Il paradosso della fotografia

Qualche giorno fa siamo stati ospiti della Società dei Concerti di Trieste per una serata particolare al Museo Revoltella perfettamente in linea, si parva licet, con quella che è la mission della nostra associazione: indagare tra le pieghe delle contaminazioni tra le Arti, di cui la fotografia fa parte a pieno titolo.
L’argomento era stimolante e cioè le correlazioni tra Carl Frithjof Smith, pittore norvegese della seconda metà dell’Ottocento e autore del famoso quadro Dopo la Prima Comunione, e alcune pagine musicali di J.S.Bach, Edvard Grieg, Franz Liszt e Arnold Schönberg interpretate al pianoforte da Giuseppe Andaloro.
A quei tempi la fotografia era un’Arte giovane e tra pittori e fotografi si potrebbe dire, celiando un po’, che non corresse buon sangue perché sussisteva una specie di competizione. Il nuovo spaventa, ha sempre spaventato, le novità rompono schemi e privilegi, destabilizzano.
D’altro canto gli Artisti sono spesso anche assai vanitosi e non si contano i pittori che passarono a farsi scattare un ritratto fotografico da Félix Nadar, del quale abbiamo già parlato qui.
Nella stessa situazione si trovò agli inizi del Novecento Arnold Schönberg (pittore a sua volta) il quale, dopo i primi lavori in linea con l’establishment culturale dominante, con la musica atonale e le sue opere Erwartung e Pierrot Lunaire scardinò le solide radici e forse anche qualche privilegio dei compositori tardoromantici.

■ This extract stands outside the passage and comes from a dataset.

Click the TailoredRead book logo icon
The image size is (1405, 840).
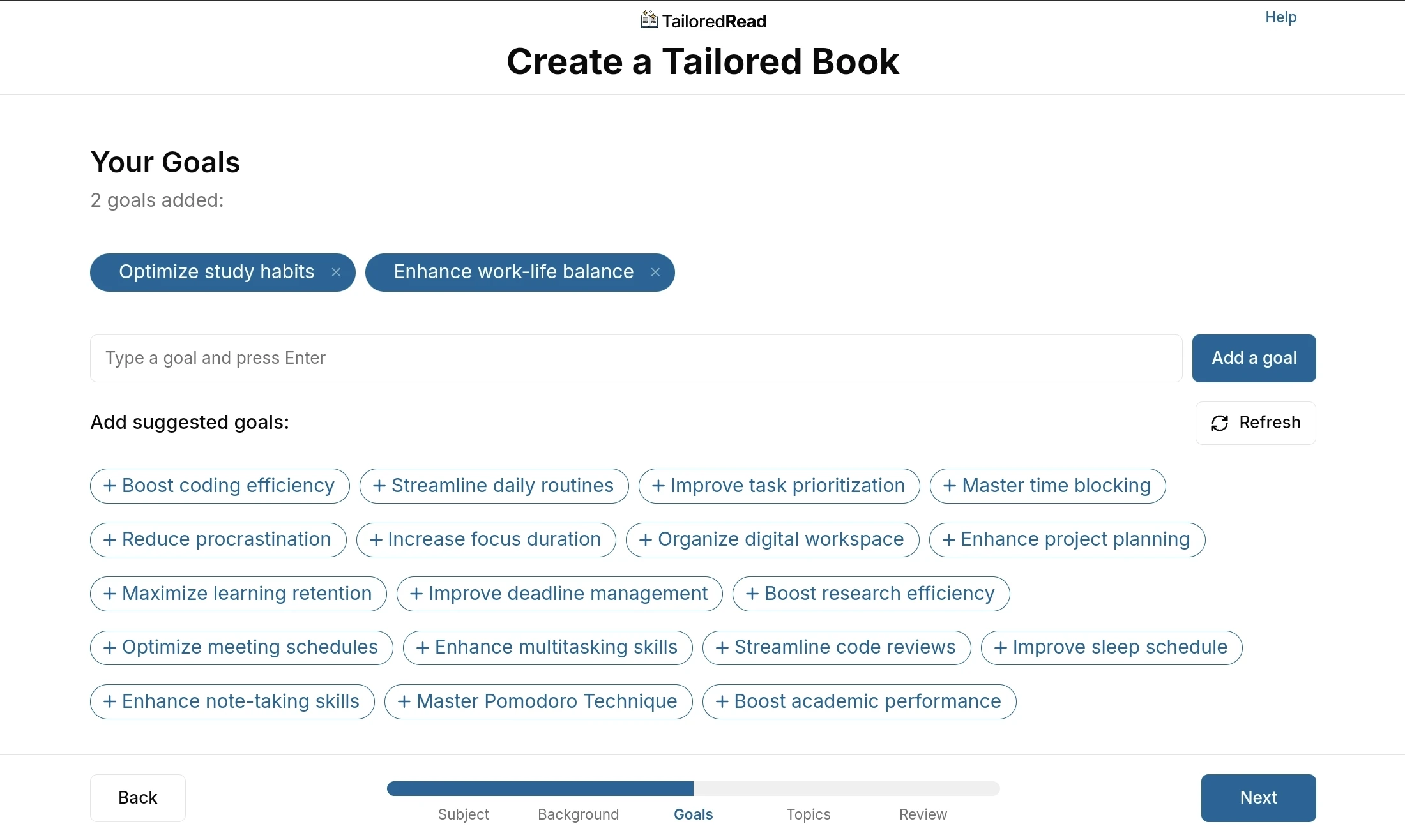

Il quadro di Smith, uno dei più apprezzati della collezione del Museo Revoltella, è un’opera di transizione perché mantiene le tradizioni esecutive della sua epoca e al contempo guarda avanti, anzi guarda metaforicamente il pubblico attraverso gli occhi di quella bambina che sembra fissare in modo innocente ma inquietante il visitatore.
Le analogie con la fotografia sono palesi nella composizione, nel modo di evidenziare il soggetto – la bambina è l’unico elemento completamente a fuoco – e nella ricerca della tridimensionalità della scena.
In generale il clima culturale che permeava la Germania e i paesi nordici era di grande fermento intellettuale e l’epicentro di questa koiné artistica era Weimar. Johannes Sebastian Bach, vissuto un secolo prima, si può considerare il padre putativo di tutti gli artisti prefati, perché i geni sono di ispirazione per chiunque in ogni campo.
L’incontro è stato aperto dalle riflessioni di Susanna Gregorat, conservatore del Museo Revoltella, e del Direttore Artistico della Società dei Concerti, Marco Seco.
A seguire il concerto vero e proprio in cui il pianista Giuseppe Andaloro ha dato prova non solo di virtuosismo e tecnica ma anche di essere capace di coinvolgere emotivamente il pubblico con il linguaggio del corpo e, perché no, con due bis dedicati a Brahms e…i Queen, di cui ha proposto un’entusiasmante versione di Bohemian Rhapsody.
Alla fine della serata ci siamo convinti che abbiamo intrapreso la strada giusta, probabilmente non la più facile, ma che paga dividendi sul medio e lungo periodo. Perché l’Arte è un continuum, la Fotografia è un’Arte ma chi sa solo di fotografia non sa nulla di Fotografia. Ce lo insegna la Storia.